A series of FTT decisions have interpreted the scope of the s166 jurisdiction relatively narrowly, and in particular, construed it as not affording to the FTT a jurisdiction over the substance of the complaint or the ICO’s view as to the substance of the complaint: see, e.g., Platts v Information Commissioner (EA/2018/0211/GDPR). Now the Upper Tribunal, in the form of Judge Wikeley, has reviewed the position (albeit in a detailed permission to appeal decision) in Leighton v Information Commissioner (No.2) [2020] UKUT 23 (AAC).
Mr Leighton had made a subject access request to the police under s45 DPA 2018 (i.e. governed by Part 3 and not the GDPR). He did not consider that the police had dealt with it properly, and complained to the ICO. The ICO concluded that the police had complied with their obligations. Mr Leighton appealed that conclusion to the FTT.
The Upper Tribunal dismissed Mr Leighton’s reliance on s45 DPA directly: that is not a matter within the jurisdiction of the FTT. If a data subject wishes to bring a claim about non-compliance with a subject access request jurisdiction is allocated to the County Court and the High Court: ss 167 and 180 DPA. It held that Mr Leighton’s Article 78 GDPR right to an effective judicial remedy did not mean that he could bring any appeal before the FTT. (The Upper Tribunal did not say, as it could have done, that a request under Part 3 is not subject to the GDPR anyway.)
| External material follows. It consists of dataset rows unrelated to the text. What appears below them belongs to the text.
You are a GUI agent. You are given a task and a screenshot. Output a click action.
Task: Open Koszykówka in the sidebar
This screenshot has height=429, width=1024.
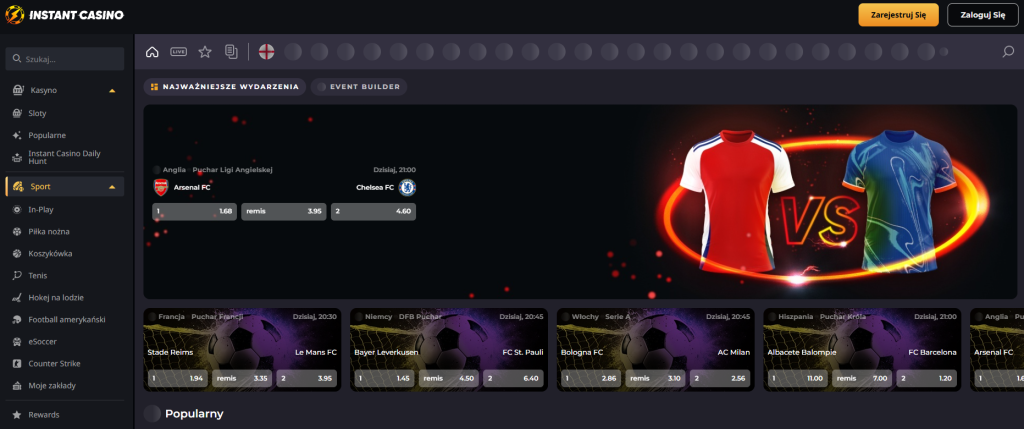coord(50,253)
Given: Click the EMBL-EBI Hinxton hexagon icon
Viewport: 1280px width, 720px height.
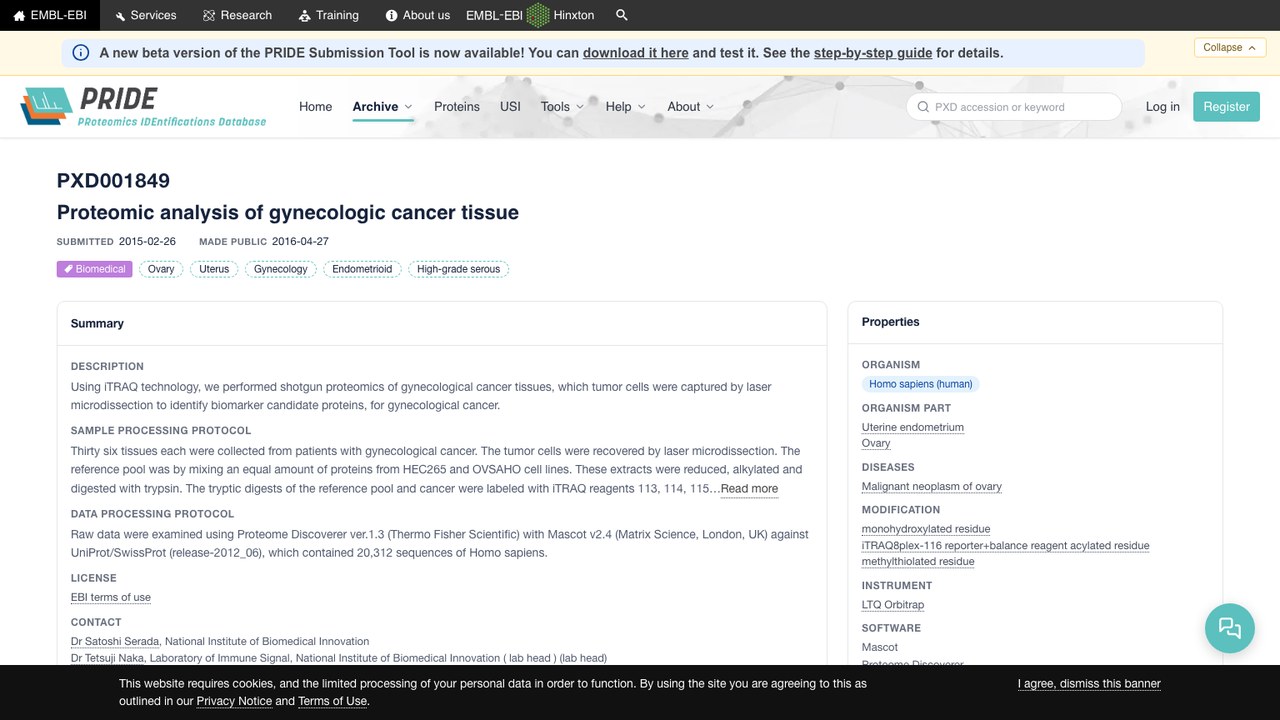Looking at the screenshot, I should [538, 15].
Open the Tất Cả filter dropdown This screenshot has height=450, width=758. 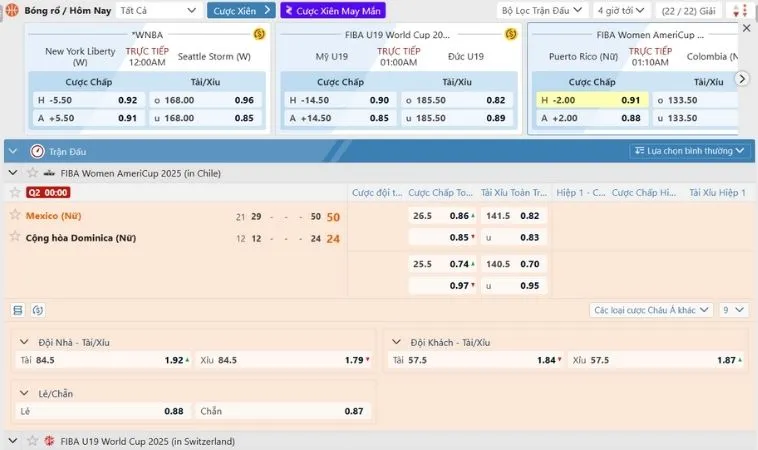[x=158, y=10]
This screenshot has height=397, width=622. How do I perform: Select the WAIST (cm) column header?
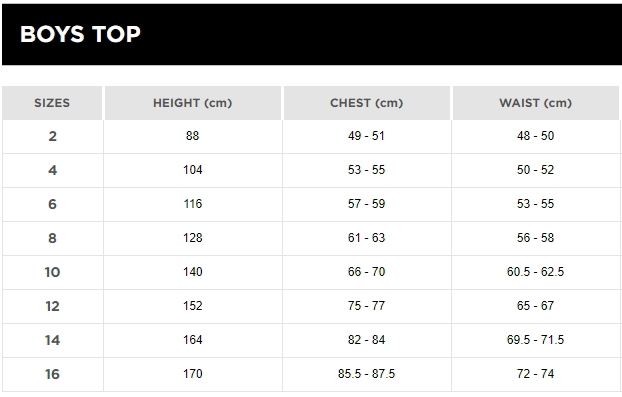coord(536,103)
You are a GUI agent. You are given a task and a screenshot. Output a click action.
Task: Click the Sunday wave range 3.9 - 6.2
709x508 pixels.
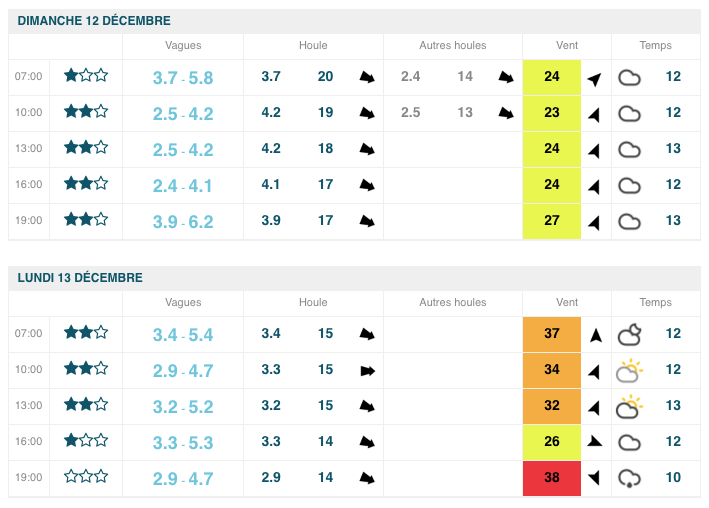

Judge Wikeley went on to consider the scope of jurisdiction the FTT did have under s166. The ICO had plainly purported to resolve a complaint he had made to it under s165, and a challenge to that resolution brought in the FTT could only be made under s166. It is [31] which of greatest importance to those working in this field. There, the Upper Tribunal cited Platts and its acceptance of the ICO’s submission in that case that “s166 DPA 2018 does not provide a right of appeal against the substantive outcome of an investigation into a complaint under s165 DPA 2018”. Judge Wikeley held that “I consider that it is right as a matter of legal analysis. Section 166 is directed towards providing a tribunal-based remedy where the Commissioner fails to address a section 165 complaint in a procedurally proper fashion. Thus, the mischiefs identified by section 166(1) are all procedural failings”. If that were not right, it would confuse the jurisdictional divide created by ss166 and 167 respectively between the FTT and the civil courts. The FTT had been right to strike out Mr Leighton’s ‘appeal’ because he was seeking remedies the FTT could not grant.
I acted for the Information Commissioner in Platts, so I will confine my comments in this post to drawing attention to the appellate approval of the limited procedural scope of the s166 application jurisdiction. Concerns about substantive compliance with the DPA/GDPR remain matters for a civil claim before the civil courts, just as under the DPA 1998.